Housing association builds 909 homes, a fifth less than expected, as pandemic hit
Platform Housing Group built nearly four-fifths of its targeted homes last year amid pandemic disruption.
The Solihull-based developing housing association completed 905 homes last year, behind the 1,148-home target it had initially set. The shortfall was “due to a delay in the handover of schemes caused by the effects of the Covid-19 restrictions”, the group’s financial statement for the year ending 31 March 2021 said.
Platform is one of the biggest developing housing associations in the country and has set out an ambition to expand its portfolio by 12,000 homes over the next five years. It currently owns 46,151 properties.
The group’s completions in 2020/21 include 282 for affordable rent, 251 for social rent and 372 for shared ownership.
The group also increased revenue to £269.9million from £257m last year, and operating surplus rose from £107.3m to £110.2m.
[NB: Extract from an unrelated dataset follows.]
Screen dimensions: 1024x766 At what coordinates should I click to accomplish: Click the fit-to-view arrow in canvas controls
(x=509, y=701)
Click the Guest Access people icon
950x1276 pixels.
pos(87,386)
Its net surplus fell however from £57.9m to £56.1m, while operating margin dropped from 41.7% to 40.8%. Revenue from shared ownership first tranche sales increased from £27.8m to £32.1m.
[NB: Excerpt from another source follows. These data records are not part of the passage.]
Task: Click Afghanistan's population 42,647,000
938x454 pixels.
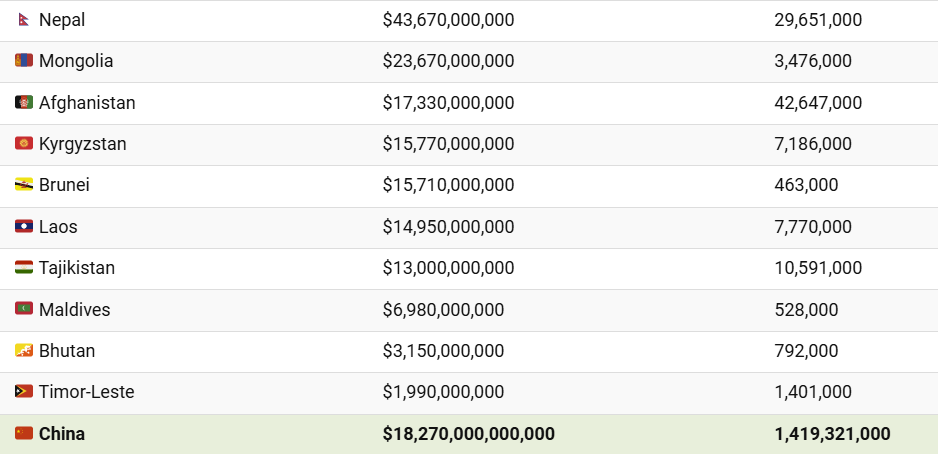Action: 818,103
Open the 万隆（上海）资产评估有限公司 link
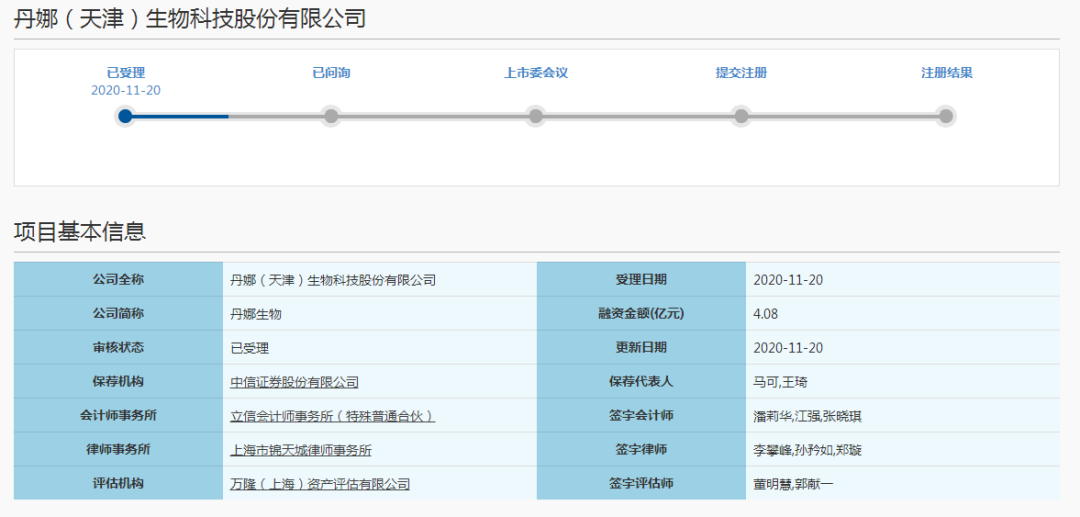This screenshot has width=1080, height=517. point(320,484)
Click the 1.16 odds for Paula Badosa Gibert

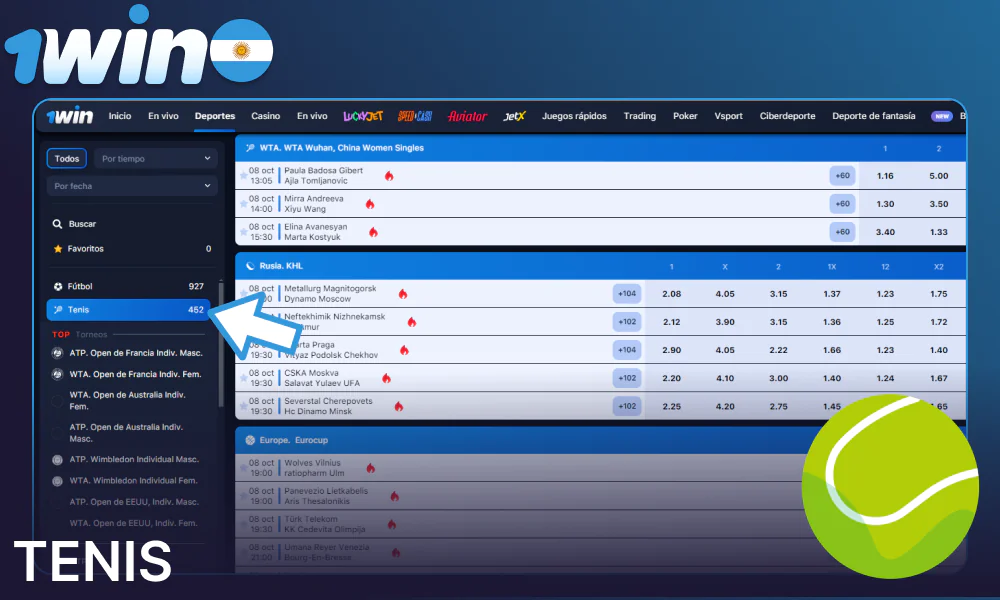click(x=886, y=175)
John Weguelin, chair of Platform said: “Our financial strength means that we will be able to continue to tackle the housing crisis by building new homes and to deliver social and affordable housing in the most value-added way.
Elizabeth Froude, chief executive of Platform said: “In previous years we have maintained our commitment to developing affordable housing for the communities we work in and again this year our only sales exposure was shared ownership homes, which we still see strong demand for with prices holding.”